Strong Ales/Barleywines – Not too long ago, the major rating sites would indicate that the best beers in the world were imperial stouts, barleywines, old ales, and all of those aged in spirit barrels. We haven’t seen to many new barleywine products on the market, and it should be do to lack of demand. It would seem that palates have changed, maybe for the better, and that all people want to drink these days are IPAs or the next trendy style mentioned below……
Adjunct Stouts – Much like how bacon makes any food better, tossing a bunch of shit into a milk stout or an imperial stout seemingly makes it better. Those in the know refer to these stouts as adjunct stouts, and the most popular adjuncts that make beer enthusiasts go nuts are vanilla beans, toasted coconut, cinnamon and chilies. While we’ve mentioned this trend in previous years as a tasty trend, this has now gone beyond just a tasty trend and launched into the stratosphere. Whether the beer is well made or a goopy mess, having vanilla beans and or coconuts is cause for a frenzy of arguments, lopsided trades and secondary sales of epic proportions.

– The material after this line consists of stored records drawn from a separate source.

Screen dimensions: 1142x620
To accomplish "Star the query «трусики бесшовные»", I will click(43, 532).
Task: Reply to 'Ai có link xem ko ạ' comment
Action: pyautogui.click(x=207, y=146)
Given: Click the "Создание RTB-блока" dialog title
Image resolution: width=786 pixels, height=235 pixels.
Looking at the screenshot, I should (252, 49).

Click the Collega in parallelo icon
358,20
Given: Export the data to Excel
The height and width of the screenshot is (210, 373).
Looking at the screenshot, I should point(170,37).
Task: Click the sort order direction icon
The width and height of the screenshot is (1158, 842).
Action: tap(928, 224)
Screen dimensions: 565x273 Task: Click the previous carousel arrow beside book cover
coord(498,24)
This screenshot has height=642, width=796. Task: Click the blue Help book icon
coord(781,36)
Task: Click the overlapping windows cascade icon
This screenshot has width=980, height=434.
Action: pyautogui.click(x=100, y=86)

New Sour Darlings – Not too long ago, all the rage in American brewed and blended sour ales were The Bruery, The Lost Abbey, Upland Brewing, Avery Brewing, Allagash and Russian River. While all those named still make high quality, delicious sour ales, there are many new players in the game. Right now, many youngers brewers have been added to the list of great sour ale makers, such as Tired Hands, Sante Adairius Rustic Ales, The Rare Barrel, Highland Park, Monkish, Jester King, BarrelWorks, De Garde and Side Project. While ultra snobs have always been quick to mention the superiority of Belgian brewed gueuzes and lambics, today’s American made sour and wild ales are as good if not better these days.

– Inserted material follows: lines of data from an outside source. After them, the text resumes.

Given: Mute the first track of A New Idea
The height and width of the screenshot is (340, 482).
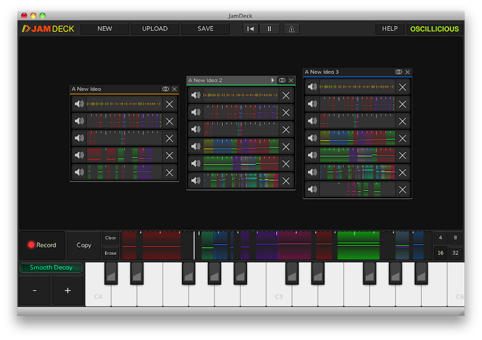Looking at the screenshot, I should click(x=79, y=104).
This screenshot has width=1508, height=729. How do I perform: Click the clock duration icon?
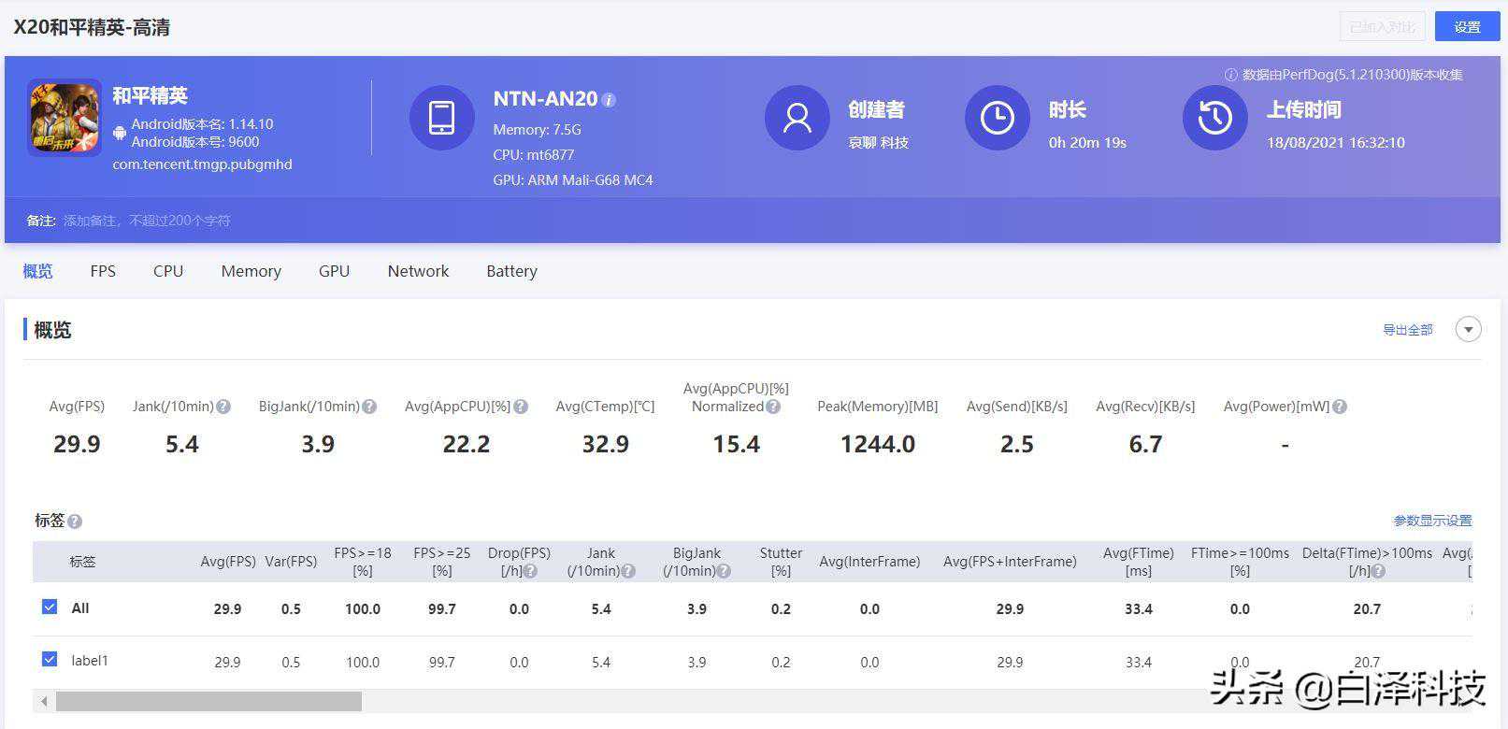pyautogui.click(x=997, y=118)
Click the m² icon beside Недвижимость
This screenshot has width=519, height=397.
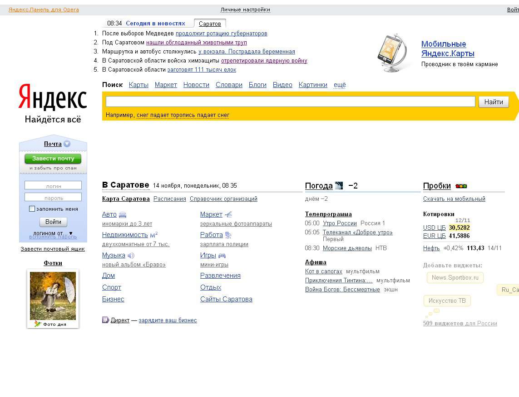point(153,235)
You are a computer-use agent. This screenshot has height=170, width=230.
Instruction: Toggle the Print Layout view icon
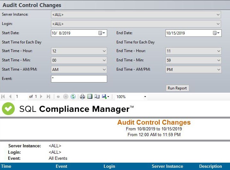pos(90,97)

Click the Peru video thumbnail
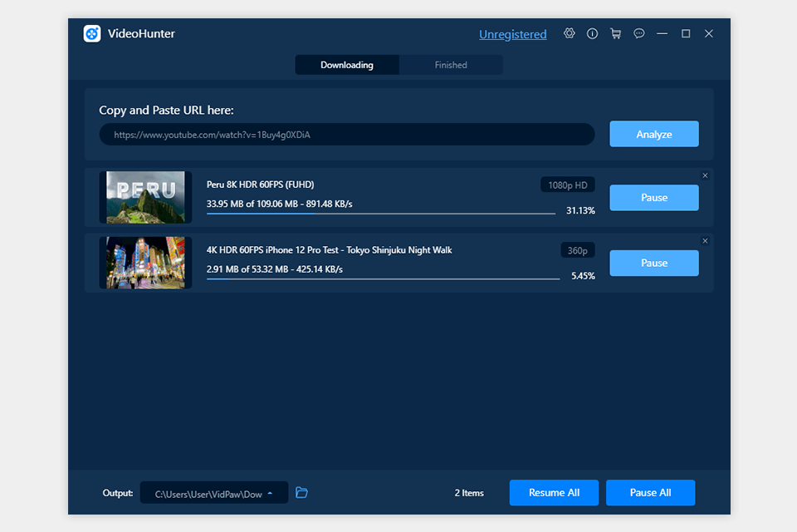[145, 197]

Gray area craft breweries – When AB-InBev or Miller Coors acquire a regional craft brewery, there is enough noise made by local fans that word gets out. Then there is Lagunitas (50% owned by Heineken), Founders Brewing (30% owned by Mahou San Miguel), and Ballast Point (100% owned by Constellation Brands, a global beer and spirits corporation). While the Brewer’s Association doesn’t consider any of those named to be considered craft beer, they are all still not owned by the Devil and make considerably less beer than Samuel Adams and Yuengling (both considered craft by The Brewers Association). There are those who want to drink righteously and support independently brewed beer, and these brands in particular blur that line. Partially because these companies are marketing themselves as craft (not a crime), and The Brewers Association could use a revision to their standards based on today’s landscape.

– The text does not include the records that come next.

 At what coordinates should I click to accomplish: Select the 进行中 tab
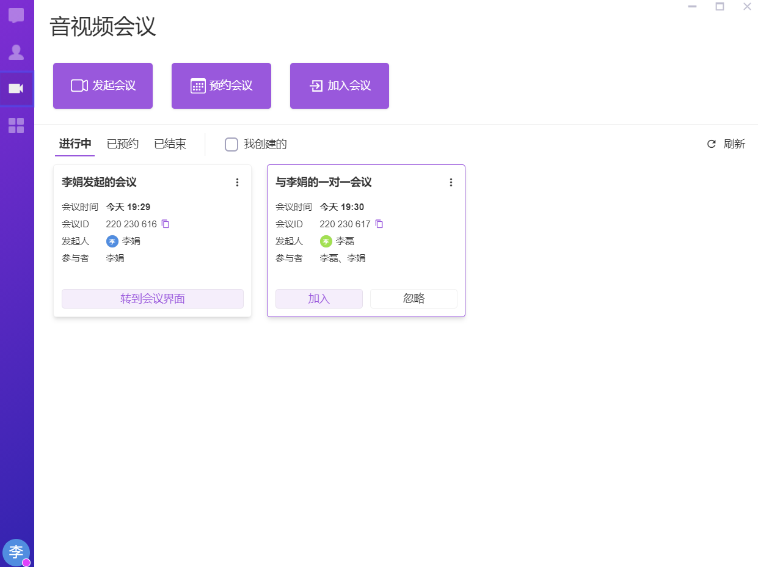75,144
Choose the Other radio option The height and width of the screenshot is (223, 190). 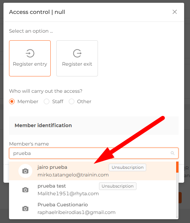(x=72, y=101)
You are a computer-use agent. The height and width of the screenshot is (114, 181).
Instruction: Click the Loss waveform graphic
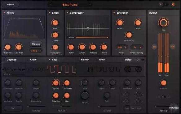[62, 69]
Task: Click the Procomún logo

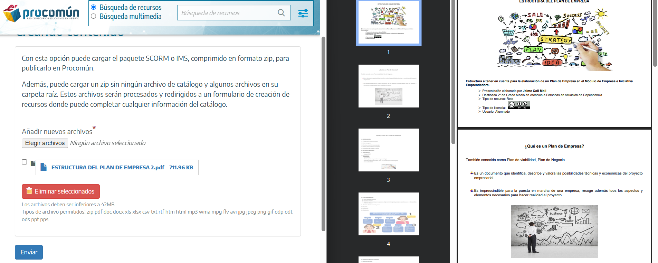Action: tap(41, 13)
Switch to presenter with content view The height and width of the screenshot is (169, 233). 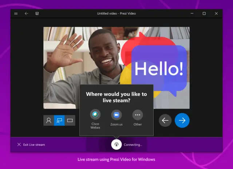click(59, 120)
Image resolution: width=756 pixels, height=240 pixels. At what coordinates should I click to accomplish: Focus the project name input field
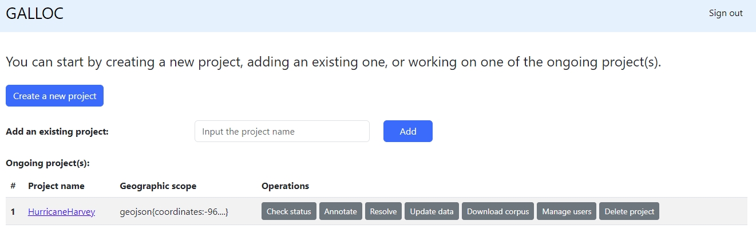tap(282, 131)
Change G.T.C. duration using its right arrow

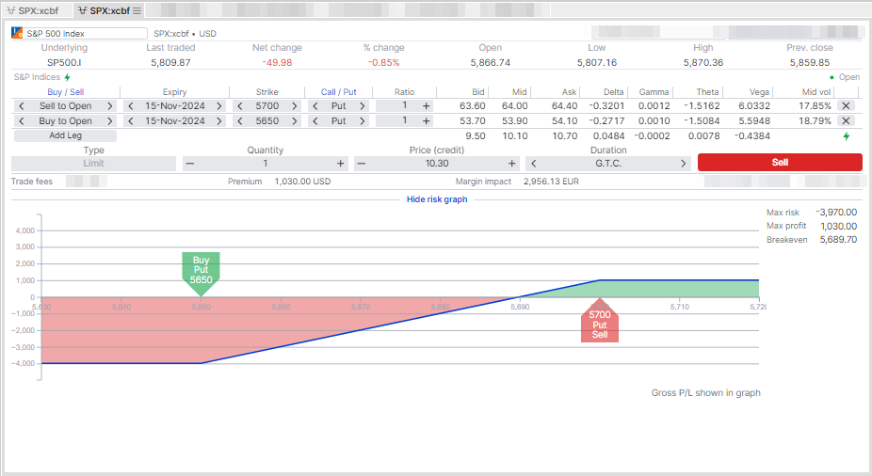pos(683,164)
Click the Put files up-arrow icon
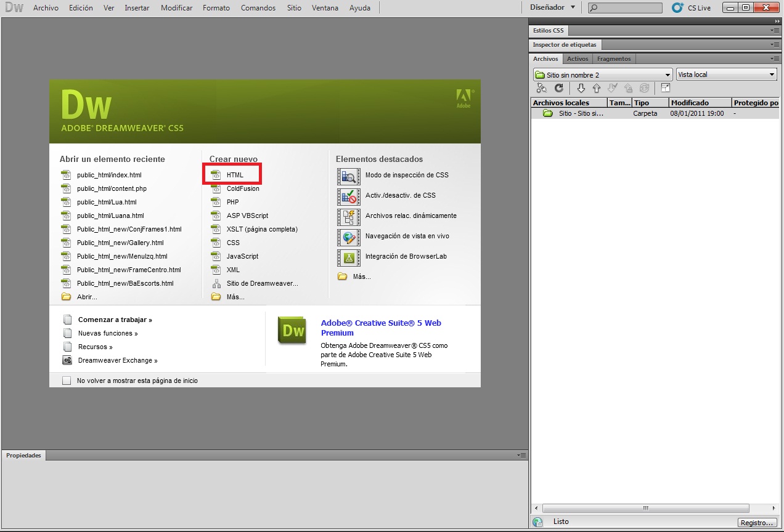This screenshot has width=784, height=532. [596, 88]
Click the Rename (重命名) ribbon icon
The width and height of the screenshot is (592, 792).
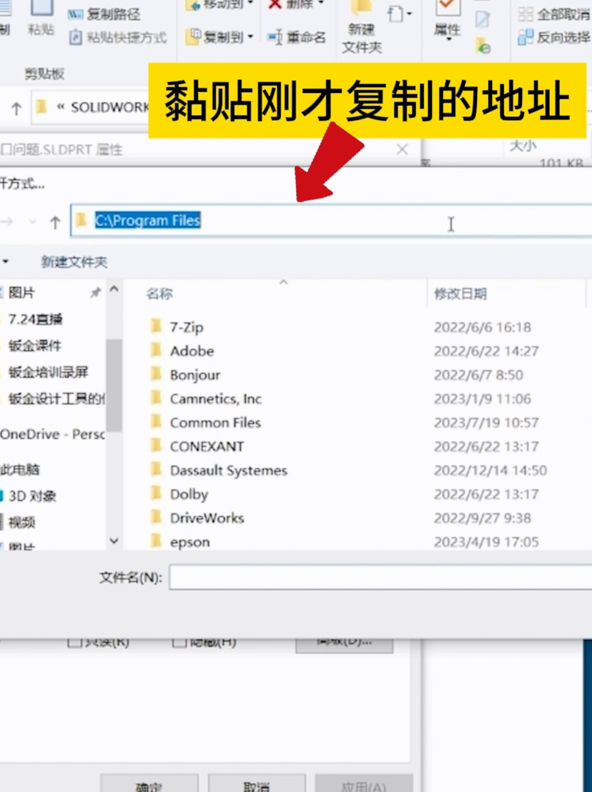pos(275,37)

San Diego Fractal – As a kid, I always observed that pop culture trends started in California and if successful, moved eastward. The same can be said for craft beer trends. There are new breweries in the midwest and northeast that are starting to brew beers that resemble the San Diego style. Likewise, if you take a look at San Diego in 2016, they are near 120 breweries within it’s county’s 362 square miles. It would be fair to say that at least 10 percent of these breweries are producing low quality beer and owned by people trying to cash in on the craft beer boom. About a dozen or so of these breweries have gone out of business this year, and there were none announced that I had actually ever heard of before. There was no clamor about an awesome brewery shutting down in San Diego this year. Not one. What’s my point? San Diego is the beginning of a fractal in the US craft brewing world. While there is room for more breweries in our country, the low quality beer that appears to be a cash grab will go as quickly as it came.